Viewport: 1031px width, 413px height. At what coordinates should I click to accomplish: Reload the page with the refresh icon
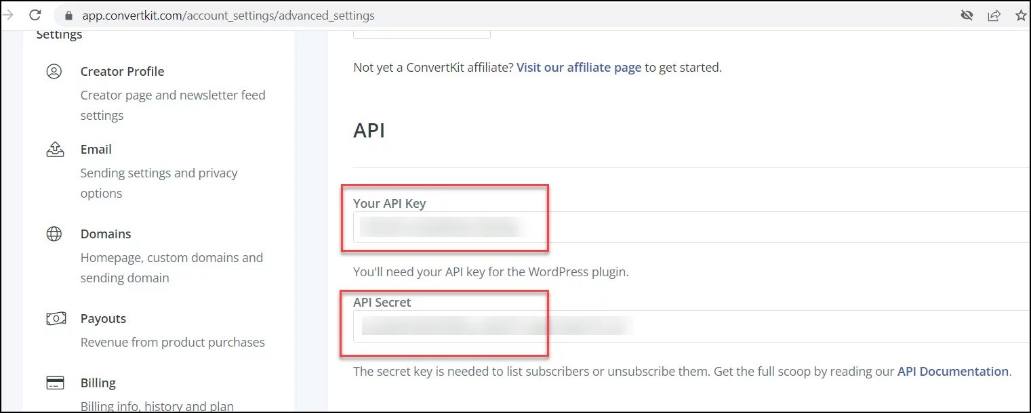tap(33, 15)
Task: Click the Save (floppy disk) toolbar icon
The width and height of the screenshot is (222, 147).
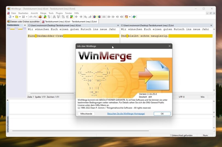Action: point(23,17)
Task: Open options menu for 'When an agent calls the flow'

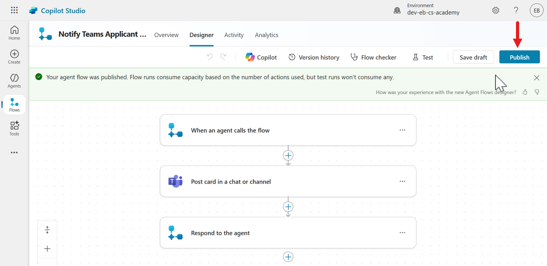Action: pos(402,130)
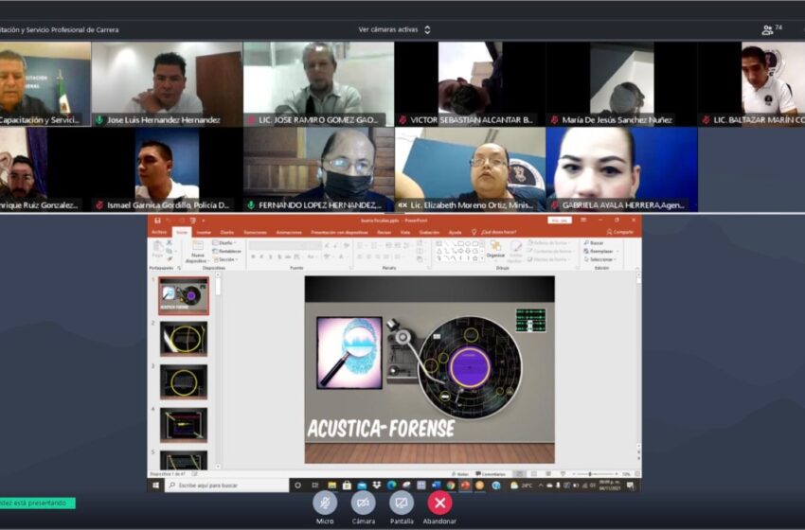The height and width of the screenshot is (530, 805).
Task: Open the Buscar tool in Edición group
Action: pyautogui.click(x=595, y=242)
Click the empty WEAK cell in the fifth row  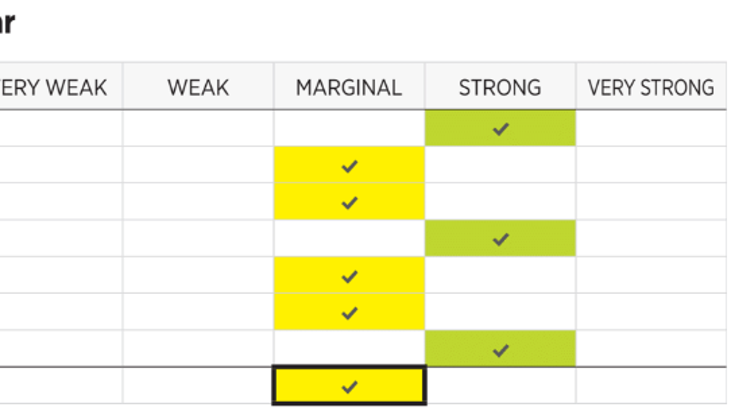[x=199, y=276]
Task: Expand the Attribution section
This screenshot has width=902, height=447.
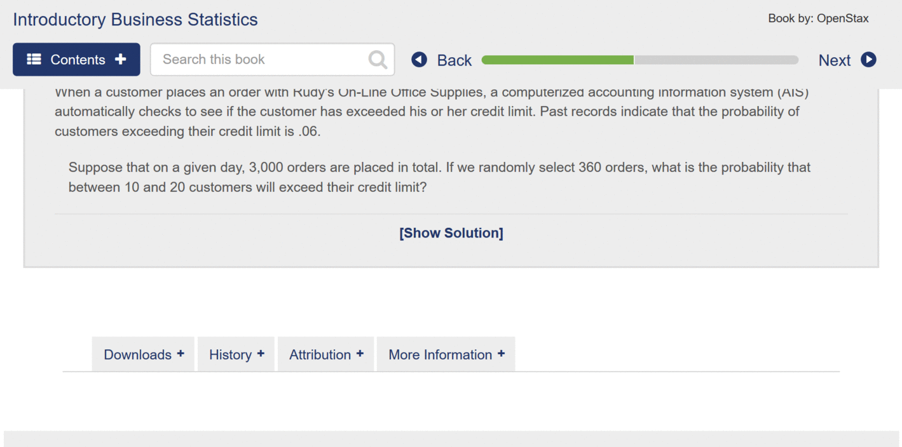Action: coord(325,354)
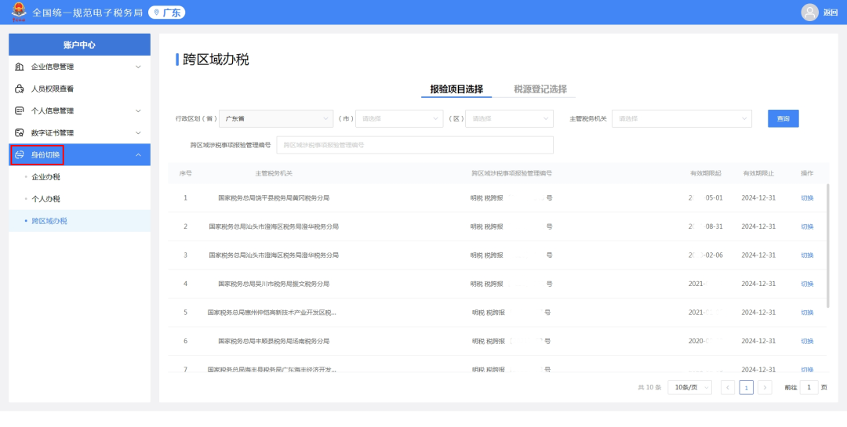This screenshot has width=847, height=427.
Task: Open the 行政区划 province dropdown
Action: click(x=276, y=119)
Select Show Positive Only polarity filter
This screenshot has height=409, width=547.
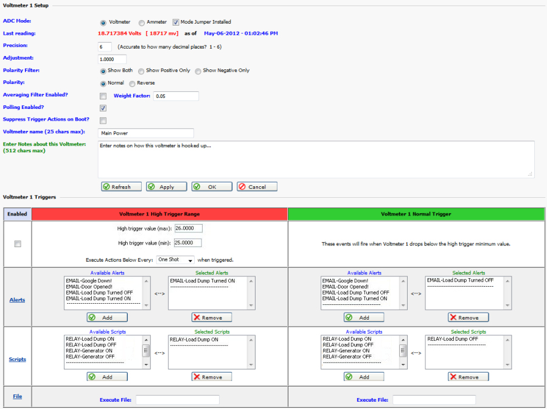[x=141, y=71]
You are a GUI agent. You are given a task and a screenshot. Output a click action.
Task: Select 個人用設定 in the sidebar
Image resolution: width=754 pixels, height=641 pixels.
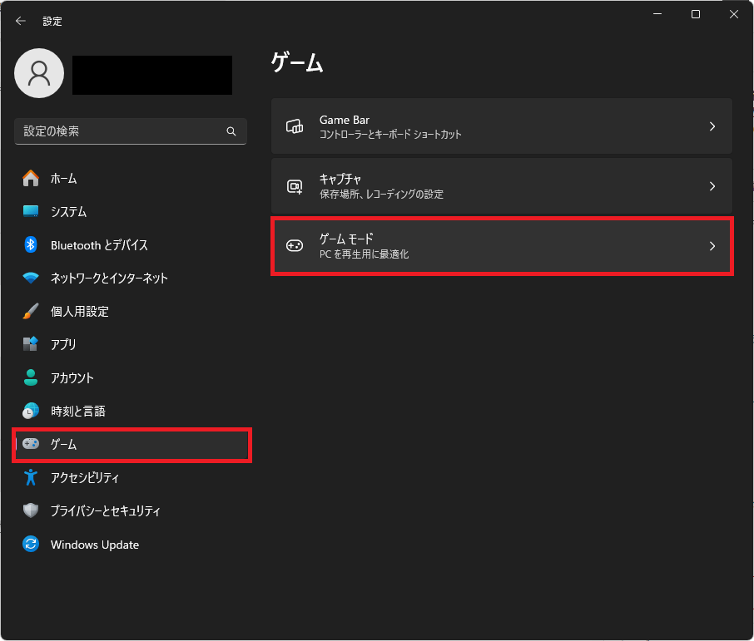pyautogui.click(x=79, y=311)
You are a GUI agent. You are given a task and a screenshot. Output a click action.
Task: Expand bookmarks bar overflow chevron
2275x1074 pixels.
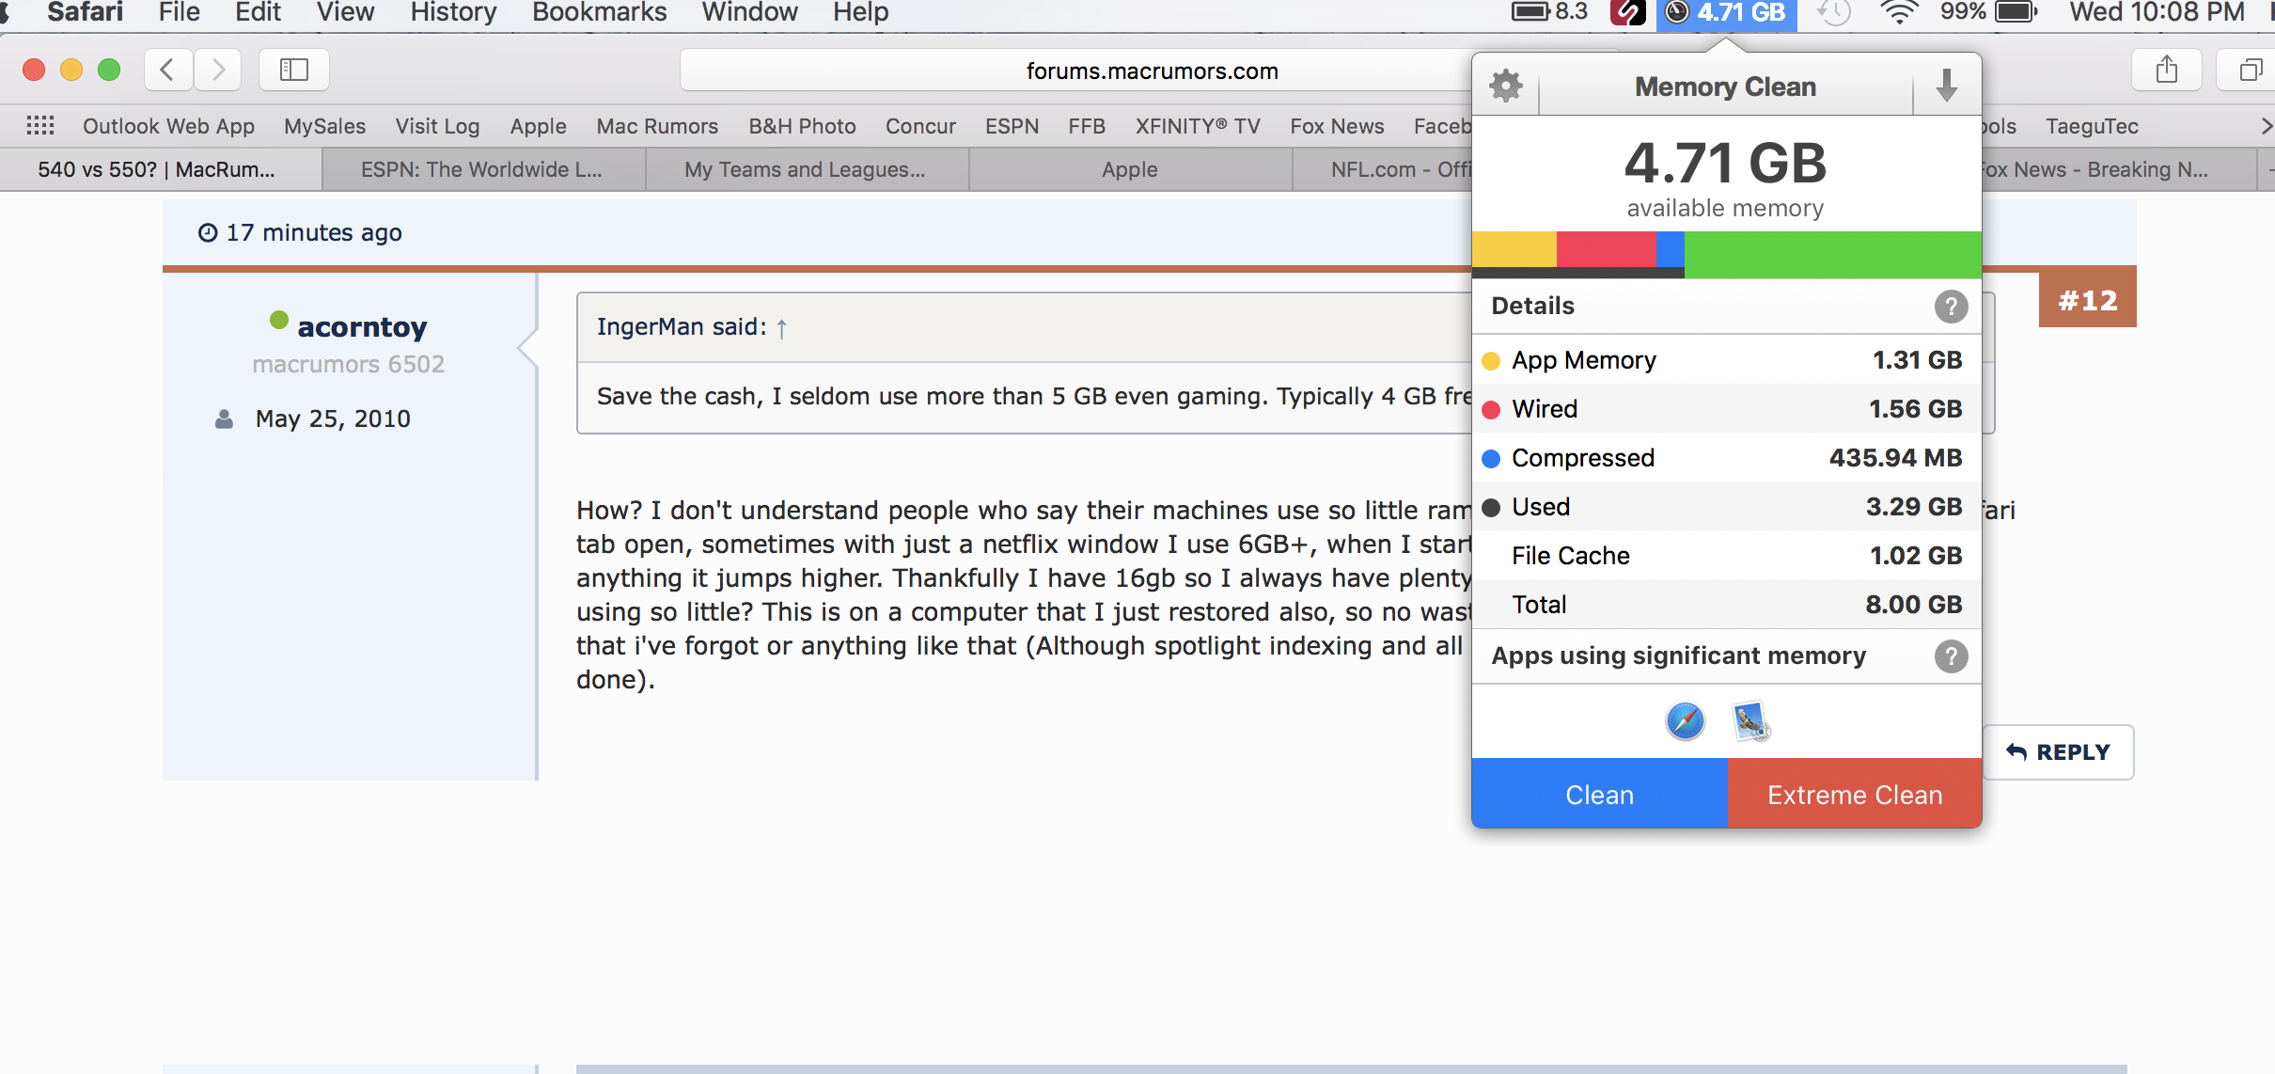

• • • • • • •

:: Stated goal ::
Copy out every line from the one containing "Task: Expand the Attribution section" down to the end of the records, that line included, and leave the pictures out.

:: Exercise response ::
Task: Expand the Attribution section
This screenshot has width=902, height=447.
Action: coord(325,354)
This screenshot has width=847, height=427.
Task: Open the 行政区划 province dropdown
Action: click(x=276, y=119)
Select Show Positive Only polarity filter
This screenshot has height=409, width=547.
[x=141, y=71]
You are a GUI agent. You are given a task and a screenshot. Output a click action.
Task: Select 個人用設定 in the sidebar
Image resolution: width=754 pixels, height=641 pixels.
pyautogui.click(x=79, y=311)
You are a GUI agent. You are given a task and a screenshot. Output a click action.
Task: Expand bookmarks bar overflow chevron
2275x1074 pixels.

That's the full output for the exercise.